Many websites are using Google Analytics to measure usage; they let Google track their users in the same way (the website I run, Unglue.it, uses Google Analytics). However, the Analytics terms of service seem not to allow Google to share the collected data as freely as AddThis and ShareThis do.

Both AddThis and ShareThis assert in the legal terms that they mustn't collect usage information from children, so if children use your site, you're not supposed to use these services. Google Analytics does not have this restriction, which presumably means they can't use their data to advertise to children.

Together with "Cookie Syncing" and "Evercookies", the cumulative effect of all this tracking is that website users can be pretty comprehensively tracked, and if need be, identified, whether they like it or not. In exchange for deploying the trackers, websites get access to the valuable pool of information about their users.

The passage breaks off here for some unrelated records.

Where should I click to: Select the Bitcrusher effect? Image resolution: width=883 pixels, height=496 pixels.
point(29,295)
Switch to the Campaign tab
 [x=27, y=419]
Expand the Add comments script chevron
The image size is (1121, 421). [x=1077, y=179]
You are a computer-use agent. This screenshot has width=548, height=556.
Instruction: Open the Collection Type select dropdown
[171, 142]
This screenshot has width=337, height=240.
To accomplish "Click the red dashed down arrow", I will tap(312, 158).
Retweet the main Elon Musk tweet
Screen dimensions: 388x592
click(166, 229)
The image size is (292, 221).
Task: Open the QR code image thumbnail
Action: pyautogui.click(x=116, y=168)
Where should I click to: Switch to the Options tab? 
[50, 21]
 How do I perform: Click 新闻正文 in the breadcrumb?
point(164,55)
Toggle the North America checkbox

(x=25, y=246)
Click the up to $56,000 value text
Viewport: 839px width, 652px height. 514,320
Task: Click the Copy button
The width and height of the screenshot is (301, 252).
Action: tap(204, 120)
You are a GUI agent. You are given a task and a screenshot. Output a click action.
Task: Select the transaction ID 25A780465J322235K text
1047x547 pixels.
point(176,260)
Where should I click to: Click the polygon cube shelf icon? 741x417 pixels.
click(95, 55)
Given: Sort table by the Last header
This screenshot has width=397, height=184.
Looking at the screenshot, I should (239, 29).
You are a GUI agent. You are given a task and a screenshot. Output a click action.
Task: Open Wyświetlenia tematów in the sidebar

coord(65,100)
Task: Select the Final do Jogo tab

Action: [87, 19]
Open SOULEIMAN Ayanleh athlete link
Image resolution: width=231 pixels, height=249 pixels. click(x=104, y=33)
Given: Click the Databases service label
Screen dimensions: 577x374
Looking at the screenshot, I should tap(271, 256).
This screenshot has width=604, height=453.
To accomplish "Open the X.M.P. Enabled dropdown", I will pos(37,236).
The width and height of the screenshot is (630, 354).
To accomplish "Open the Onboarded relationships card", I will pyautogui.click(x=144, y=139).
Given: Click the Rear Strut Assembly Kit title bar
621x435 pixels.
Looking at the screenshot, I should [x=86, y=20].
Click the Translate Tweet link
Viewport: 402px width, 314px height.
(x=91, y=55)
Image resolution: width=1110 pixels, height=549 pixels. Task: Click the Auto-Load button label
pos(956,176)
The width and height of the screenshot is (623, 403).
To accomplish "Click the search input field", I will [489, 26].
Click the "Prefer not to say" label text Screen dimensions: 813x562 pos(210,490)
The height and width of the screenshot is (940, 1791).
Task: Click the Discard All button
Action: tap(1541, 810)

Matt Mullenweg (of WordPress) has an interesting perspective:
services like AddThis and ShareThis will always spy on and tag your audience when you use their widgets, and you should avoid them if you care about that sort of thing.
This puts libraries in somewhat of a quandary. Traditionally, libraries have been havens of privacy for their users. Librarians have famously gone to jail for their refusal to turn over circulation records to law enforcement. But it seems that libraries are not much protecting their users from the sort of information gathering done by AddThis, ShareThis, and Google. For example, New York Public Library uses Google Analytics and ShareThis. OCLC and Worldcat use AddThis. My own public library catalog (hosted by BCCLS)  sets cookies for AddThis. I suppose they don't consider that their websites could be directed at children. Even the American Library Association's webpage extolling the important of privacy in libraries makes use of Google Analytics. (ironically, the link to a website privacy policy is broken on that page!)

It's true that these trackers are very common- even WhiteHouse.gov has employed AddThis buttons. But it seems to me that if libraries still think that user privacy is valuable  in this age of social media, they need to rethink out their use of web user tracking companies. What disturbs me most is there hasn't been much public discussion about the future role of privacy in library websites, even as it's rapidly being lost.

Update (Aug 15): AddThis says they're not using canvas fingerprinting and have terminated their test of it. I don't think this really changes the cost/benefit analysis for libraries. It remains true that libraries that use AddThis or ShareThis are allowing a third party to track their patrons' catalog browsing (not just their social sharing), under terms which permit the companies to use the data for advertising purposes. Use of Google Analytics allows Google to do the same tracking, but does not appear to permit use for advertising. Either way, libraries need to make informed choices and communicate those choices to their users. Same for Facebook "Like" buttons. Commercial sites, obviously, have different priorities and responsibilities.

Update (Aug 19): There are a number of free open-source solutions available both for social sharing and for analytics. There's a very useful discussion of these issues on Hacker News.